Synapse’s data model does not include any pre-defined light edges. In addition, Synapse does not enforce or restrict the objects (nodes) that can be linked with light edges. Users are free to create / define their own light edges and use them as they see fit.

Tip

Light edges should not be used as a convenience to short-circuit proper data modeling using forms.
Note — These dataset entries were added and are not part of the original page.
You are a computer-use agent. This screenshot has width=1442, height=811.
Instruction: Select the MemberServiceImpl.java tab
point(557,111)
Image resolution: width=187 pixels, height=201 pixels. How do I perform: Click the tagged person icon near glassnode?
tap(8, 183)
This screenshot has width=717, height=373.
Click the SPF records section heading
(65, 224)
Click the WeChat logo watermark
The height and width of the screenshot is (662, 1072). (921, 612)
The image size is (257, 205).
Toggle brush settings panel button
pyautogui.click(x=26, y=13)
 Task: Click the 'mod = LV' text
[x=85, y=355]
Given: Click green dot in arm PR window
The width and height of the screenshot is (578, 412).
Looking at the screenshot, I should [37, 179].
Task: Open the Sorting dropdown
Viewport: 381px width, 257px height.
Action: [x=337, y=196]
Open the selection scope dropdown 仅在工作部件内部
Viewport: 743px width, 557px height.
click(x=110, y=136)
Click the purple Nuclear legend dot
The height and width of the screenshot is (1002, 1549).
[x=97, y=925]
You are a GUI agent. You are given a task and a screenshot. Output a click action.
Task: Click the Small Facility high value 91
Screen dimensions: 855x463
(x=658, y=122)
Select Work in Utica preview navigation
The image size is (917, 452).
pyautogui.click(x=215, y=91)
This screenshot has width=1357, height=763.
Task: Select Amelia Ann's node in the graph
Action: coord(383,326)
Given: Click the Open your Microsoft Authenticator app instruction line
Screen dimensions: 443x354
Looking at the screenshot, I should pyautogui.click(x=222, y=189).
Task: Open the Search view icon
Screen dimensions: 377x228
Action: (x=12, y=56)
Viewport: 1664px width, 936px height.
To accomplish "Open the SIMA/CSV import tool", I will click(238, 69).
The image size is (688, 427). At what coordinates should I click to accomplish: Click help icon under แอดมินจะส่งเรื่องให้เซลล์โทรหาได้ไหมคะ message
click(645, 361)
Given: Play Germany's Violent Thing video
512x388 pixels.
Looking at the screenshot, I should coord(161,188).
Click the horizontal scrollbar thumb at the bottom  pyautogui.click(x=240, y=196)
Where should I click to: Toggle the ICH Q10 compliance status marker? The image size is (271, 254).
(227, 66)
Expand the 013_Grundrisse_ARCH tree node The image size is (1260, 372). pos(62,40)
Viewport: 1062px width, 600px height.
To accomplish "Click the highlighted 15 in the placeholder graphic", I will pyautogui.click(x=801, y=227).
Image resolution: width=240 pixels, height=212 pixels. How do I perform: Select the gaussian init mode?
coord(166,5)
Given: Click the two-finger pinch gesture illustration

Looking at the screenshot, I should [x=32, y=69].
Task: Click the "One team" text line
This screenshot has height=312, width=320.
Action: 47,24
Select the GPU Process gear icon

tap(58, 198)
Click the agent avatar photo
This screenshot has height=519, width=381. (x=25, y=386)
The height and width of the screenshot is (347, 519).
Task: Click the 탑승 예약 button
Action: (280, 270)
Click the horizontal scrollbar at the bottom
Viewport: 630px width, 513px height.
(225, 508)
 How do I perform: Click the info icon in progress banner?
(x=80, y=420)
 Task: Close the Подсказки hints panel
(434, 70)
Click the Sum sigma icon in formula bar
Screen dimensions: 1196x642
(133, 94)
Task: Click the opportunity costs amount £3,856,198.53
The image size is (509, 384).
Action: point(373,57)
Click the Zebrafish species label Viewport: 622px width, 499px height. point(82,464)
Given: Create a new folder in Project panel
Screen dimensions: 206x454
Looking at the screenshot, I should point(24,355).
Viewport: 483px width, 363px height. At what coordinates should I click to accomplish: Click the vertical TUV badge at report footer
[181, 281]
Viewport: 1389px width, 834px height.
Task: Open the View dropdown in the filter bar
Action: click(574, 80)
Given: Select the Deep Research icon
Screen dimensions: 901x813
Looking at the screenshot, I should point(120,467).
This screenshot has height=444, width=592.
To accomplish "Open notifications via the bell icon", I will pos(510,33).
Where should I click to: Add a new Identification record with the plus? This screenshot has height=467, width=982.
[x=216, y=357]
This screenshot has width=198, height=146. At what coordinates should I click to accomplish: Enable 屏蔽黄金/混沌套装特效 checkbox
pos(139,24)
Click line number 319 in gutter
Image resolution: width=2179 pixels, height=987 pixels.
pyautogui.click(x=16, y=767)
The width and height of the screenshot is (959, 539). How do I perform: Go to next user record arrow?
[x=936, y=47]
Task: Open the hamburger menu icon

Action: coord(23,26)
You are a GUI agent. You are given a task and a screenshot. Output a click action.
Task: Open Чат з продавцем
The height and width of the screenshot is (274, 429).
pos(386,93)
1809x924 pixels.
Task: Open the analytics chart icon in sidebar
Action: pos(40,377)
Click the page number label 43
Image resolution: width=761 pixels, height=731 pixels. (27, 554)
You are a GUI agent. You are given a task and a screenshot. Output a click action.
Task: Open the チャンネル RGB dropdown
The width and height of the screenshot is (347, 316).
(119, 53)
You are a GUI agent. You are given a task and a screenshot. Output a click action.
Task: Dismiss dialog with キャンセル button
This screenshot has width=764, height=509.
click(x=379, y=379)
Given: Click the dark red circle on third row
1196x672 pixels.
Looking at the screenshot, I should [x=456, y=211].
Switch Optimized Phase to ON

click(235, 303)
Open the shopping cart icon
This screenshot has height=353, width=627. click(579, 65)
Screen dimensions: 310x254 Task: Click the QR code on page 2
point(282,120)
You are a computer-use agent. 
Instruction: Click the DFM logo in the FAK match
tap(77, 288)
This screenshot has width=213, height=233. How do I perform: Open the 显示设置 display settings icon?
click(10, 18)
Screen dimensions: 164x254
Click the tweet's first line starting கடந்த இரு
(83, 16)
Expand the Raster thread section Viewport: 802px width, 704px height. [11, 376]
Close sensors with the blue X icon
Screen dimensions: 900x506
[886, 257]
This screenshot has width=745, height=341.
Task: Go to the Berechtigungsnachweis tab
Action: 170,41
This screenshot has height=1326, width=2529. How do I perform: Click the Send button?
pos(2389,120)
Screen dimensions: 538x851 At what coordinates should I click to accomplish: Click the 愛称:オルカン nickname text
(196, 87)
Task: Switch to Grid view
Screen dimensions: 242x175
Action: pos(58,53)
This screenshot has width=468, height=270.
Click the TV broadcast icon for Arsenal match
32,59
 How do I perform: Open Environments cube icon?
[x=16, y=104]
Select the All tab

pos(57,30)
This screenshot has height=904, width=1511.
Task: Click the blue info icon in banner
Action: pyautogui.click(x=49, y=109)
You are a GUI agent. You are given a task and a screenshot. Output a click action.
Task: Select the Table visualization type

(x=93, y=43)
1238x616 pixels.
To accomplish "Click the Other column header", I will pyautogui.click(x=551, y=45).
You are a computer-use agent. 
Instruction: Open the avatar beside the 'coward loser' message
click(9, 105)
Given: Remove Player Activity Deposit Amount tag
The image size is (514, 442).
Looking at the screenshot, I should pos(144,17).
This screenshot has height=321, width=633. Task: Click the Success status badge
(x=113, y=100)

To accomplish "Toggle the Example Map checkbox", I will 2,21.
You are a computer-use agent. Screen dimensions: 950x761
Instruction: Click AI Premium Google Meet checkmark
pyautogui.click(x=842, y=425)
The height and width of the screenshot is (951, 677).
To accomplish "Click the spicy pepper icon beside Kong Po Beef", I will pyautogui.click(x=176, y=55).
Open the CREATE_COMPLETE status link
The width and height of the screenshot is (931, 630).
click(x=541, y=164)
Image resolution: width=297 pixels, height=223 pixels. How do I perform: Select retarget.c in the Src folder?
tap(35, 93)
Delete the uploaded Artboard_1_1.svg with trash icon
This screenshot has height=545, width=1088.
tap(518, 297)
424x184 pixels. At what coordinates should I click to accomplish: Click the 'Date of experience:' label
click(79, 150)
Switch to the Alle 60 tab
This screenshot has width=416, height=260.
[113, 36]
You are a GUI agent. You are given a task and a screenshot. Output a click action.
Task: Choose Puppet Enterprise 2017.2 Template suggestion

Using forms and nodes (combined with Synapse’s strong typing, type enforcement, and type awareness) are key to the powerful analysis and performance capabilities of a Synapse hypergraph.

Viewing or Working with Light Edges

Light edges are not “objects” in Synapse in the same way as forms, types, or properties. (In fact, light edges do not exist until you create them.) The Storm model commands (specifically the model.edge.* commands) include options for working with light edges that exist in a given Cortex.

Internal to The Vertex Project, we have defined a number of light edges for our own use. Light edges may also be created by Vertex-provided components such as Power-Ups (see Power-Up). Any light edges used by Power-Ups are described in the associated Power-Up documentation.

Light edge conventions used by The Vertex Project are documented within the Synapse source code. Light edges that can be used with a given form are also documented with the Forms in the Synapse Data Model technical reference. These conventions are not currently enforced and meant as recommendations.